明日2月8日に投開票が行われる衆院選は、猫も杓子(しゃくし)もとばかりに大半の政党が「消費税減税」を公約に掲げている。国の在り方を左右する税制。しかも、これまでの選挙では与野党対立の象徴だった消費税で、各党が横並びの公約を掲げたのは異例の事態である。
事実、「消費税より社会保険料改革」を最優先に掲げるチームみらいを除けば、与野党の公約は方針の違いこそあれ“減税合戦”の様相を呈しているのだ。
豹変した野田共同代表
野党で最大勢力を誇る中道改革連合は「食料品への軽減税率8%を恒久的に0%」とした。中道の野田佳彦共同代表(68)は1月22日に「財源を明示して、この秋から実施する」と述べたが、そもそも前回の消費増税を断行したのは誰だったのか。

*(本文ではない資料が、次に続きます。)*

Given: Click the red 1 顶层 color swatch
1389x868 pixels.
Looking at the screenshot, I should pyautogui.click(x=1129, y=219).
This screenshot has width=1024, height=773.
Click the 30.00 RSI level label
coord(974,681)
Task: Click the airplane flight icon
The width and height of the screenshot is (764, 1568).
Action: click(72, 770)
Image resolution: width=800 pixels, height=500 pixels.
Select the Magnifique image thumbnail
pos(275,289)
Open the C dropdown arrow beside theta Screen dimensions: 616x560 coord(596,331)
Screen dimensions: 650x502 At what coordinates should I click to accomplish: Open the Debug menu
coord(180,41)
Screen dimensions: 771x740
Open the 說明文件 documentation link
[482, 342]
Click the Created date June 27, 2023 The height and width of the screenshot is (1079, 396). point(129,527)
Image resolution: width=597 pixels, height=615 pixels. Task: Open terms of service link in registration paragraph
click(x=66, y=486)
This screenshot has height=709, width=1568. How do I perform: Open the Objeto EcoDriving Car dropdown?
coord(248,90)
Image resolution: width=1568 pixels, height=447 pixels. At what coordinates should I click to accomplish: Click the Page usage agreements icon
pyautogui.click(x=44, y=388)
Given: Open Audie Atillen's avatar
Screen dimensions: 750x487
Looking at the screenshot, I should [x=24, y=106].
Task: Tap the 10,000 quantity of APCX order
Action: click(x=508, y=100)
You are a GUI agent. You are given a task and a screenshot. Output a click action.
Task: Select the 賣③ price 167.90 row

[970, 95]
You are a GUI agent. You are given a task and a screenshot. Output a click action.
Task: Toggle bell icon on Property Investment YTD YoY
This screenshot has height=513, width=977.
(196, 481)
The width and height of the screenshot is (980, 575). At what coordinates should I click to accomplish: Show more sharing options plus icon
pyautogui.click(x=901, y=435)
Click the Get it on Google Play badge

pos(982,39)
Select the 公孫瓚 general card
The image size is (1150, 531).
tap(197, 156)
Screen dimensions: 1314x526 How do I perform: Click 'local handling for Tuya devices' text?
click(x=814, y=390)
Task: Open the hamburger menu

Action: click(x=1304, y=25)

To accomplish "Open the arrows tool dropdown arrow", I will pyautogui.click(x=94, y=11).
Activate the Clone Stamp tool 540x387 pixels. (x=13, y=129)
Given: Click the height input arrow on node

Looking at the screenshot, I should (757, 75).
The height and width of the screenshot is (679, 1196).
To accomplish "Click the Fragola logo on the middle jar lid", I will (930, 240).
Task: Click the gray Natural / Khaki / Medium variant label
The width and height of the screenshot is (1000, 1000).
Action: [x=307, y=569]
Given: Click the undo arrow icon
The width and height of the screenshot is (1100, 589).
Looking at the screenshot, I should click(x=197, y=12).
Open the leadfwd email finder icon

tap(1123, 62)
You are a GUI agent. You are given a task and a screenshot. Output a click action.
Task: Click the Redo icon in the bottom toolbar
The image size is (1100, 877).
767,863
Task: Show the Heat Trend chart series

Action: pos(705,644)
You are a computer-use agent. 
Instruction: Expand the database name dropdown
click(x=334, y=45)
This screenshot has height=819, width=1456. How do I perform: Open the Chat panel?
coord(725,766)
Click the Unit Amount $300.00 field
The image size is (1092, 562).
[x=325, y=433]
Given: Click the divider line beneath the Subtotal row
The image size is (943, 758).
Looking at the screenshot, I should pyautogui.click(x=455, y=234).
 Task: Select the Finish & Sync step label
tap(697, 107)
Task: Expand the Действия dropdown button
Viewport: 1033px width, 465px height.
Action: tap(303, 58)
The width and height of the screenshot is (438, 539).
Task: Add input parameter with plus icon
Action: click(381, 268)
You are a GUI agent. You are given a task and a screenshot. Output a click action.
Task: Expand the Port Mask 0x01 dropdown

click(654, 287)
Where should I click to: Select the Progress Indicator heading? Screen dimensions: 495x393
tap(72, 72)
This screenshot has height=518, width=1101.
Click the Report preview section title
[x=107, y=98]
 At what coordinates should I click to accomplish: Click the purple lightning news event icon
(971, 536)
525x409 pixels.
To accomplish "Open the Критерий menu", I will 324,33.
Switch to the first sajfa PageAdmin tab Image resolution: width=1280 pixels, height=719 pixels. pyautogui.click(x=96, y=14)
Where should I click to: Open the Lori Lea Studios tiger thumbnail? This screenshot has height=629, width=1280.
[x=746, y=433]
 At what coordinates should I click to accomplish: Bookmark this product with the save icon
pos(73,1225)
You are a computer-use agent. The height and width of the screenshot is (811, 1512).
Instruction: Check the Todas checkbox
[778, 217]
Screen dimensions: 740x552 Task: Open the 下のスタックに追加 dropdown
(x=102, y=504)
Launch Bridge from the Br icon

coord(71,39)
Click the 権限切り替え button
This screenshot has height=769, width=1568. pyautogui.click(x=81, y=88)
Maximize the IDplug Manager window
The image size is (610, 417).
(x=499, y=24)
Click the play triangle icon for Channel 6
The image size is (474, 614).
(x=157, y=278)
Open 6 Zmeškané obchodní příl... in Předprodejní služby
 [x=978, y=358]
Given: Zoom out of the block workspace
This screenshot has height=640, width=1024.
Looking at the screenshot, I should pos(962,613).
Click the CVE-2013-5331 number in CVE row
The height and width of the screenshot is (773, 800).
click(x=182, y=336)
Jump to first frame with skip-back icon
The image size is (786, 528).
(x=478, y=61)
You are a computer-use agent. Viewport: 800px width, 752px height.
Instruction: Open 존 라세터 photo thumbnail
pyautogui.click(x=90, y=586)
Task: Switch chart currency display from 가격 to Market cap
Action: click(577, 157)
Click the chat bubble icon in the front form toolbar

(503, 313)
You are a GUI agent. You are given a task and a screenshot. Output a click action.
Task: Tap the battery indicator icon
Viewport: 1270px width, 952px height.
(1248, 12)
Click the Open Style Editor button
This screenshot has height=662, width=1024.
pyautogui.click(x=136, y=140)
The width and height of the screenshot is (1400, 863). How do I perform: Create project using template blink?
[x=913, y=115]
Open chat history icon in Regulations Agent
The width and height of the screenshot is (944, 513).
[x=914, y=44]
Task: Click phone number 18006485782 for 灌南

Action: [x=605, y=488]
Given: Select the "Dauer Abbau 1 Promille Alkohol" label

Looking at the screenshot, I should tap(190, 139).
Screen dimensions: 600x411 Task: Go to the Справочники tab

振り返れば、旧民主党政権下で首相だった野田氏は、2012年の「社会保障と税の一体改革」で党の分裂を招きながらも、当時5%だった消費税を段階的に10%まで引き上げる三党合意を推し進めた。一昨年の立憲民主党における代表選でも消費減税を否定したにもかかわらず、豹変したのである。
経済アナリストの門倉貴史氏に聞くと、
「財政規律を重視する立憲民主党は、昨年の参院選で、食料品にかかる軽減税率を原則1年(最大2年)0%とする公約を掲げました。その立憲と今回手を組んだ積極財政派の公明党は、物価高対策のための一時的な引き下げは不適切だとして、恒久的な引き下げを主張していました。中道を立ち上げた立憲にとっては従来の公約を破棄することになったわけです。短期間のうちに主張がコロコロ変わるだけでも、政策の実現可能性に対する国民の信頼が低下してしまうのではないでしょうか」
対する与党・自民党と日本維新の会の公約は、中道と同じく食料品に対象を絞って0%。ただし2年間に限るとした条件に加え、高市早苗首相(64)自らが「検討を加速する」という曖昧な言い方ながら対抗意識を鮮明にした。